Credit card outstanding has registered a 30.1 per cent rise to Rs 154,137 crore as of May 2022, making it the fastest growing segment in the personal loan category, as against a growth of 14.3 per cent at Rs 118,512 crore a year ago.
According to Reserve Bank of India data, monthly spending on credit cards is now above Rs one lakh crore. Card spending in May touched Rs 1.13 lakh crore as against Rs 1.05 lakh crore in April and Rs 1.07 lakh crore in March. The latest monthly spending is almost double when compared to the last year when, in April 2021, monthly spending was Rs 59,000 crore. In April 2020, credit card spending had plummeted to just Rs 20,765 crore as Covid pandemic hit the country and consumer spending declined steeply.
The rise in card spending is an indication that consumer spending has shot up in 2022 signalling the economic recovery. The rising consumer spending also led to a spike in retail inflation.
As much as 40 per cent of the card spending is through point-of-sale (PoS) based transactions and 60 per cent is through online purchases.
On the other hand, spending through debit cards was Rs 65,062 crore in April 2022 and Rs 64,052 crore in March. However, cash withdrawal through ATMs using debit cards was Rs 2.85 lakh crore in April 2022 as against just Rs 303 crore through credit cards. There were 7.52 crore credit cards and 92 crore debit cards as of April 2022.

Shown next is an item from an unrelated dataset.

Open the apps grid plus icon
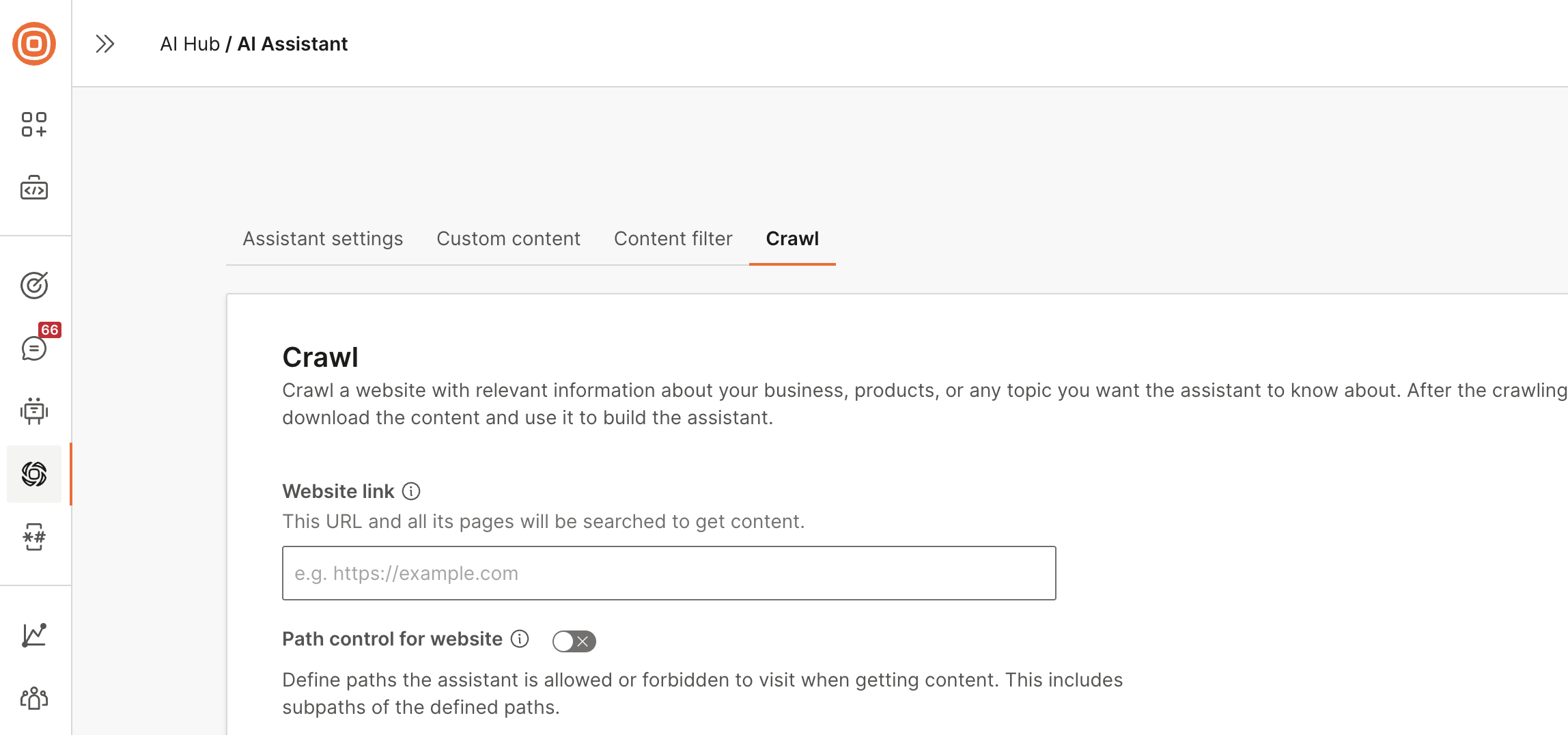Viewport: 1568px width, 735px height. pyautogui.click(x=34, y=124)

Credit card spends are likely to rise further as the RBI had recently made an interesting proposition to make credit cards available through the UPI network on Rupay-based credit cards.
Mandar Agashe, Founder and MD of Sarvatra Technologies, said, “now a consumer who wants to pay using his credit card can do it via UPI, with credit card being a back-end instrument. It will not only accelerate digital transactions but will also affect the average ticket size of the transaction.” Currently, the average ticket size is Rs 1600 per transaction while that of a credit card is around Rs 4,000. With this development the UPI ticket size is likely to go up somewhere around Rs. 3,000- 4,000, he said.

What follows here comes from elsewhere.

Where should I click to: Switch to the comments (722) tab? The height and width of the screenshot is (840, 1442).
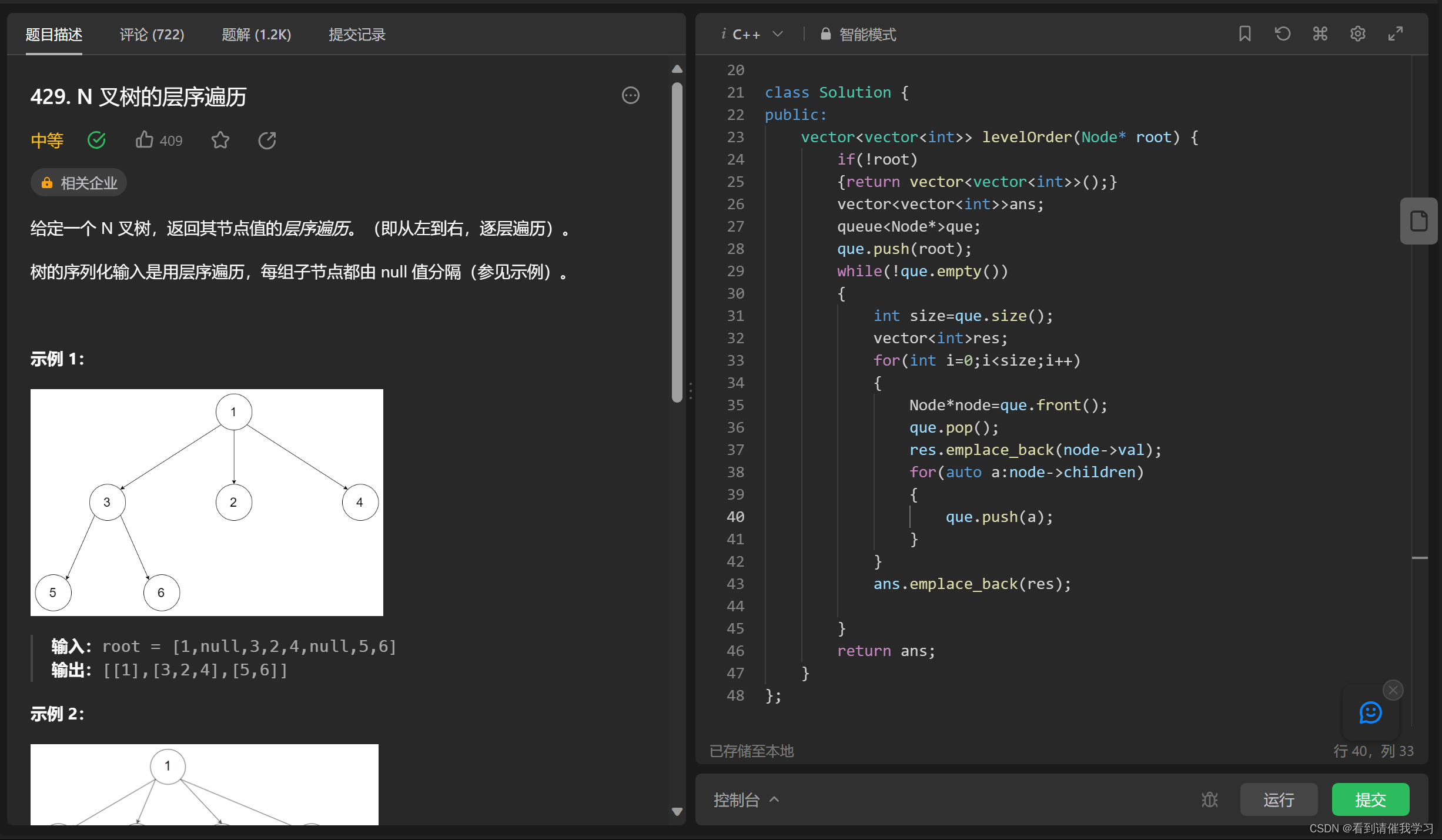tap(152, 35)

The RBI move will lead to a rise in acceptability at many merchants, people who ideally prefer to pay by credit card, can now easily do it via UPI. “Many merchants don’t have credit card PoS terminals especially in semi-urban and rural areas but most of them have UPI QR code-based acceptance. All such merchants will be able to accept credit payments via UPI,” Agashe said.
However, there are skeptics also. “We don’t want to be optimistic on this development as the success of UPI has been its convenience on the consumer side and high confidence to accept at the merchant side. This is likely to change when a credit transaction is proposed that has an MDR. It is still early days and we don’t think that this guideline addresses the concern of MDR on credit cards. Players are developing credit on UPI as well and wait to see adoption trends on either side,” said a Kotak Research report.
Meanwhile, on a year-on-year (y-o-y) basis, non-food bank credit registered a growth of 12.6 per cent in May 2022 as compared with 4.9 per cent a year ago, the RBI said. Credit to agriculture and allied activities grew by 11.8 per cent in May 2022 as compared with 9.4 per cent a year ago. Credit growth to industry accelerated to 8.7 per cent in May 2022 from 0.2 per cent in May 2021. Size-wise, credit to medium industries grew by 49.3 per cent in May 2022 as compared with 47.9 per cent last year. Credit growth to micro and small industries continued to perform well, registering accelerated growth of 33.0 per cent from 8.9 per cent, while credit to large industries recorded a growth of 1.9 per cent against a contraction of 3.1 per cent during the same period last year.